メンテナンス・スケッチ

(ELFCLUB:2005年6月号)
MAINTENANCE SKETCH メンテナンス・スケッチ
安全のために、ブレーキ液の点検はお忘れなく! 知ってトクするクルマのツボ!
ブレーキの効きがちょっと甘いようだ。そんなときはまず、ブレーキ液の点検をしてみましょう。
ブレーキのトラブルは、命とりにもなりかねません。
ブレーキ液の点検・補給は定期的に行うことが大切です。

ブレーキ液量の点検
日常の点検はリザーブタンクにて行います。メーターパネル右側の点検カバーに指をかけ回転させるようにして取り外します。リザーブタンク内のブレーキ液面がMAX線(上限)とADD線(下限)の間にあれば最適です。液面がわかりにくい場合は、車両をゆすってください。
【ブレーキ液の補給】
ADD線より下に減っているときは、リザーブタンクのキャップを開き、ブレーキ液を補給します。この時、MAX線以上には補給しないでください。
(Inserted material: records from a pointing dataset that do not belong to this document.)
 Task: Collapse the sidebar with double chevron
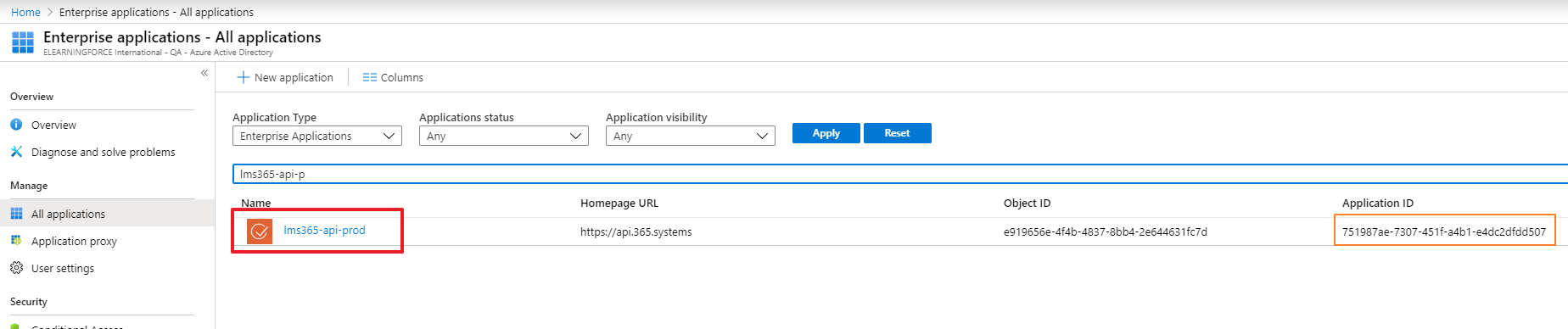(x=204, y=73)
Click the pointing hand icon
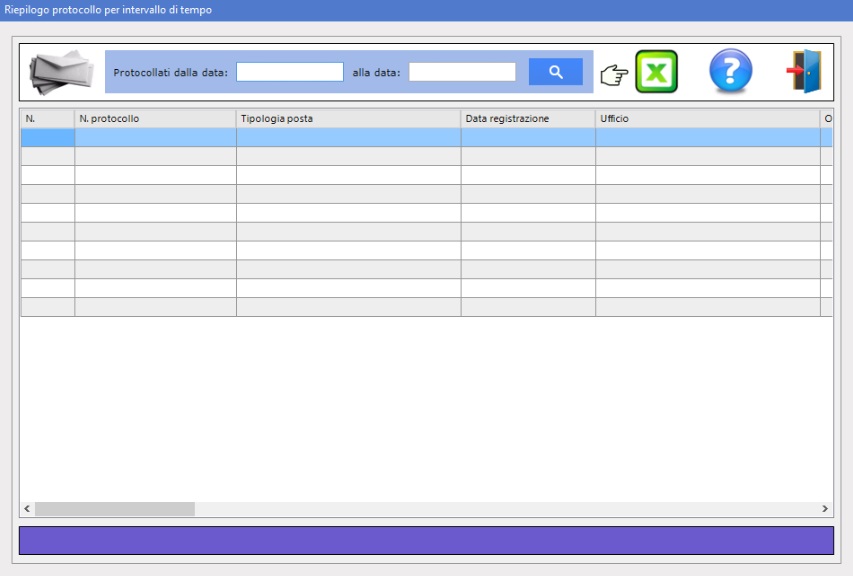The image size is (853, 576). 612,74
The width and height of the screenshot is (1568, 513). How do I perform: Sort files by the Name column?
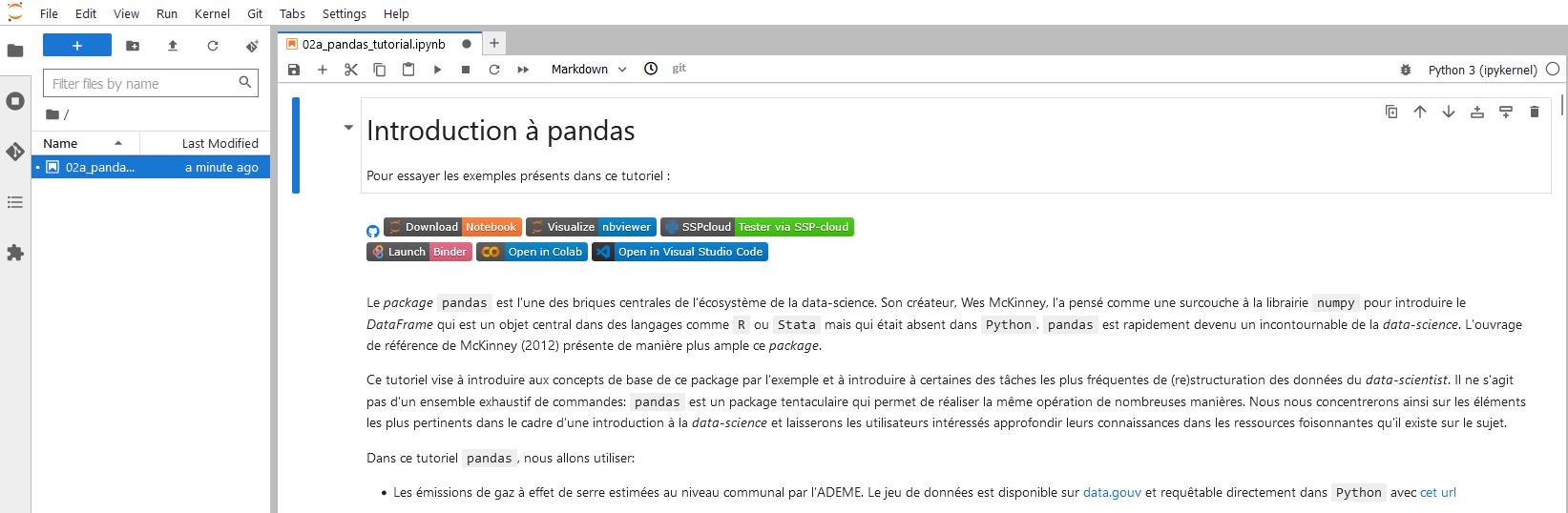[x=61, y=143]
また、補給後はキャップを確実に閉めてください。
注意
●補給のとき、ゴミや水がタンクの中に入らないように注意してください。ブレーキが効かなくなるおそれがあります。
●ブレーキ液を塗装面や皮ふに付着させないように注意してください。もし付着したり、こぼした場合は、すぐに拭き取ってください。
●ブレーキ液は定期交換品になっていますので、2年(事業用は1年)ごとの交換を行ってください。
●ブレーキ液は吸湿性が強いので、保管する場合はキャップを確実に閉めてください。
●ブレーキ液は、絶対に他の銘柄品と混ぜて使用しないでください。
●ブレーキ液の減りが著しい場合は、ブレーキ系統の故障やパッドの磨耗が考えられます。ただちに《いすゞサービス網》で点検を受けてください。
お近くの販売店・サービス工場はこちらからご検索ください。
いすゞ販売・サービス網
【HAB(ハイドロアシストブレーキ)液の補給】
キャブをチルトして、スタータースイッチを"ON"位置にした時、ADD線(下限)より下に減っているときは、リザーブタンクのキャップを開き、HAB液を補給します。この時、MAX線(上限)以上には補給しないでください。
また、補給後はキャップを確実に閉めてください。
注意
●HABリザーブタンク液面は、スタータースイッチを"OFF"時にブレーキペダルを踏むと液面が上がります。ブレーキ液を補給するときは、スタータースイッチを"ON"位置にして補給してください。"OFF"位置で補給すると、ブレーキ液がリザーブタンクよりあふれて故障の原因になります。
●点検時、スタータースイッチがON位置であっても、ポンプ作動前の時は液面がMAX線(下限)より上がることがありますが異常ではありません。ブレーキペダルを数回踏むことにより、ポンプが作動して液面が下がりますので、その後に点検してください。

ブレーキペダルの点検
ブレーキペダルをいっぱいに踏みこんだとき、床板とのすき間(踏み残りしろ)や踏みごたえが適当であるかを点検します。
乾燥している道路をゆっくり走り、ブレーキペダルを踏んで効きが十分で、しかも片効きしていないことを確かめてください。